Remember, Ottawa has a war machine made up of compromised National Aboriginal Organizations [like the assembly of First Nations] and leaders who can support or denounce your political actions depending on their own interests. There are also the federal politicians that can support you or turn against your cause.

The federal public service outlasts the politicians and can conduct a long lasting “ground war”, meaning:
• they can inflict punishment locally by withholding funds,
they can foment dissent between community factions, or between leaders and mem-
• they can put important capital projects from the top of the pile to the bottom of the pile, among other things.

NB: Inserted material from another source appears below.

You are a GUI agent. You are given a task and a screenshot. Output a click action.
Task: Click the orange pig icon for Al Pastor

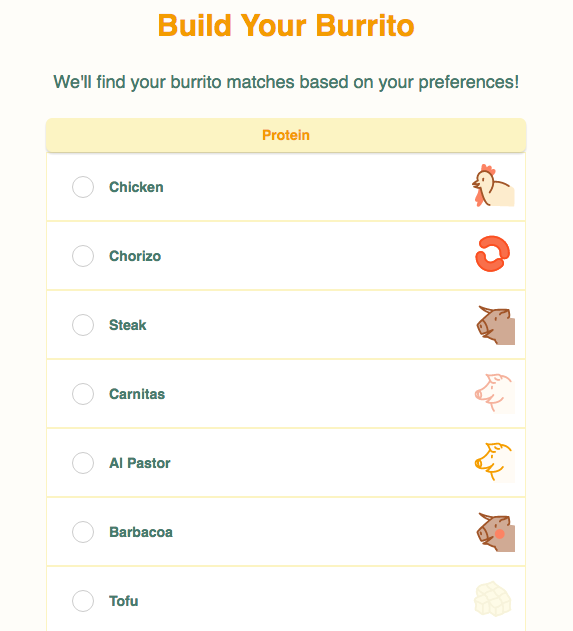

This is often why local Chief and Councils often denounce their own people for doing political actions that anger the federal and/or provincial governments who are the funding agents for First Nations. Those First Nations who are collaborating with the federal termination agenda are well funded and organized. It is the unfunded, impoverished (and likely rural or isolated) First Nations who are the most disorganized and vulnerable. This situation is not new. It has been an
ongoing problem.

The future for First Nations is within our youth. As the adults, we should be providing guidance on how First Nations got into this situation and what are our options for getting out of it. The first step is learning that the overall federal objective is to eliminate the political and legal status of First Nations, in their ongoing war on First Nations collective rights.